Data from principal research fellow at the Australian National University's Centre for Social Research and Methods, Ben Phillips, found that men out-earn women in all but 14 occupations.

The study found that females earn more than men as bookkeepers, library assistants, kitchenhands, receptionists, dental assistants and housekeepers, but the average male barrister declares an annual taxable income of $169,000, while the average female barrister declares just $60,000, The Sydney Morning Herald reported. 

Female barristers work a fewer number of hours on average (37 hours compared to 44 hours for the average male barrister), adjusting for the hours brings the gap down to 141%.

Philip Selth OAM, executive director of the NSW Bar Association told Australasian Lawyer that the results were surprising and inconsistent with data from the Bar.  In 2014, a survey of barrister found that the pay gap was just 39% between male and female barrister gross earnings.

Selth said that there are a number of possible reasons for the gender pay gap but none have been researched enough to provide definitive answers.  He said the gap may be a result of the small number of women made senior counsel.

“Given that there is a pay gap between those who are senior counsel and those who are not senior counsel in New South Wales, and that women barristers currently make up approximately 10% of the number of senior counsel in NSW, it is likely that a substantial part of the gender pay gap may be explained by the senior counsel pay gap,” he said.

“Other reasons include that more women barristers take career breaks in order to have children, often return to work part time.”

Selth said that retaining women at the Bar to the point where they might be considered experienced enough for a senior counsel appointment would likely reduce the pay gap. 

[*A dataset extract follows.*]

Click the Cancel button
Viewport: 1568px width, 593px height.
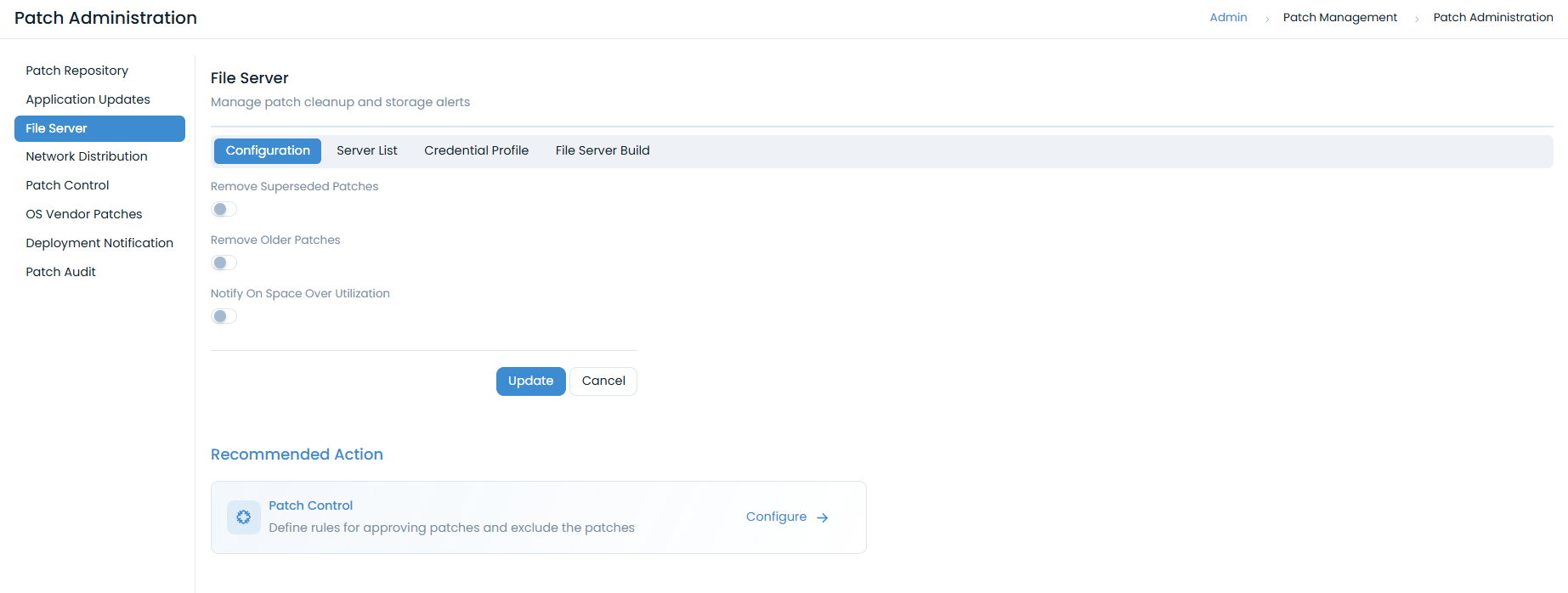point(603,381)
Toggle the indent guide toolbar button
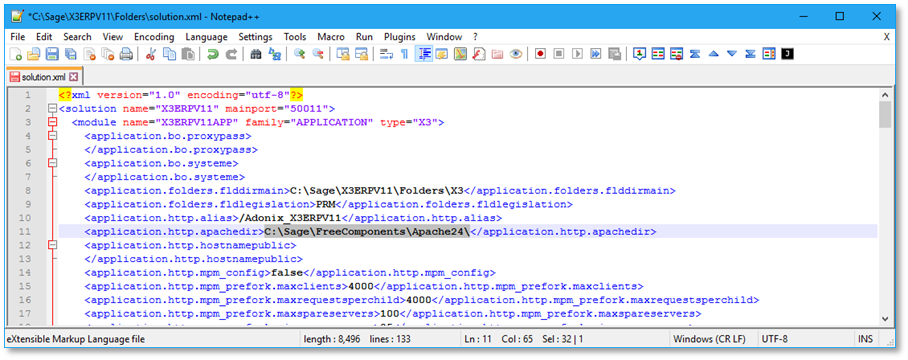Viewport: 908px width, 360px height. pyautogui.click(x=424, y=54)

He said the Bar is working on a number of strategies, including a revised Equitable Briefing Policy, the establishment of the NSW Bar sponsored childcare scheme, the creation of an extended sitting hours protocol in each of the major courts, the significant commitment of resources to the new barristers' mentoring scheme, the waiver of practising certificate fees for those barristers taking periods of parental leave, and the promotion of Best Practice Guidelines to be adopted by chambers covering such matters as parental leave and standards of conduct.